### Problem statement
Return, word for word, the part of the letters-to-the-editor text that begins at the words "It is a possibility" and stops after the words "they are beautiful.".

### Passage provided

Thank you and Blakely for sharing her story. Maybe it will help other young women make the right choices in their lives.
-- Arnitta M. Lawson, College Park
Safe at home
Thank you for the article "Learning to hit a lick" (March 4 and 11). It tells the real story of what is going on in our society today. My 16-year-old walked away from home Feb. 22, 2004. For some reason, she feels I hate her and would be happier without her. She is the baby of three girls and I have struggled as a young mother to provide the best home I possibly could.
It is a possibility that some man would tell her something she wanted to hear, convince her he would take care of her and eventually begin to pimp her.
I hope my child is OK and something like this doesn't happen to her. Hopefully she will realize that life on the streets is not a good thing and come back home.
-- Renee Lenoir, Dunwoody
Make or break
This story was so hard to believe ("Learning to hit a lick," March 4 and 11). I try daily to inspire young innocent women and girls that they do not need a man to give them definition or purpose. I fought parents for not telling their little girls and boys "I love you," "God loves you" and that they are beautiful.
I have boys and I tell, teach and live in their sight, as a woman, who dares not be disrespected by anyone, who is intelligent, a woman who loves God, with all my heart, mind and soul. And with them seeing this, they know and will seek someone similar to their mom. I pray for Falicia; that she seek God's forgiveness first, then the families of those she hurt, and especially her son. For now, he will carry her scars for the rest of his life, but it can make or break him.
-- Darlene Milhouse, Decatur
If, as Bob Barr suggests, most Georgians don't share the Libertarian policy of loosening anti-drug laws (News & Views, "Ready for Prime Time," March 4), it might be because of a certain lawmaker's use of that old "we're lynching real witches this time around" trick.
-- Arland Miller, Lawrenceville
Tell them about it
Thank you for "Blinded by the G's" (News & Views, March 4). Many of the pregnant women have no place to turn after July 1 when they are cut from Medicaid. Prior to the increase in Medicaid income eligibility, there were some safety nets in place. County boards of health provided prenatal clinics. That infrastructure has been dismantled as women chose private providers, and funding for boards of health has been cut drastically over the last several years.
Additionally, agreements made for "low-cost" delivery packages by the boards were no longer needed, so again, they no longer exist. And finally, in public hospitals, deliveries decreased by about 50 percent as women chose more convenient community hospitals.
As your article stated, many pregnant women will walk into a strange emergency room, putting themselves and their babies at risk and posing a challenge for staff. Surely the compassionate folk of Georgia do not want this to happen. Let's let our legislators know we care about Georgia babies. Encourage them to find the money for Medicaid.
-- Carolyn Wetzel, president
Healthy Mothers, Healthy Babies Coalition of Georgia
DEPARTMENT OF CORRECTIONS
A Sound Menu blurb in last week's issue confused a local band named Candy from Strangers with a San Francisco-based group of the same name. The Atlanta band, which plays original pop-rock, performed March 13 at Smith's Olde Bar. The San Francisco band, which plays '80s pop, performs June 11 at 10 High in Atlanta.
Due to a production error, CL published an incorrect photo for "Scalawag of the Week" in last week's issue. The photo should have been of state Sen. Casey Cagle, R-Gainesville.

### Raw data
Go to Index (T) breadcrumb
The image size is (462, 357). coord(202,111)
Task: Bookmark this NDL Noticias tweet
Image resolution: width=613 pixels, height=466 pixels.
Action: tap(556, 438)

### Written response
It is a possibility that some man would tell her something she wanted to hear, convince her he would take care of her and eventually begin to pimp her.
I hope my child is OK and something like this doesn't happen to her. Hopefully she will realize that life on the streets is not a good thing and come back home.
-- Renee Lenoir, Dunwoody
Make or break
This story was so hard to believe ("Learning to hit a lick," March 4 and 11). I try daily to inspire young innocent women and girls that they do not need a man to give them definition or purpose. I fought parents for not telling their little girls and boys "I love you," "God loves you" and that they are beautiful.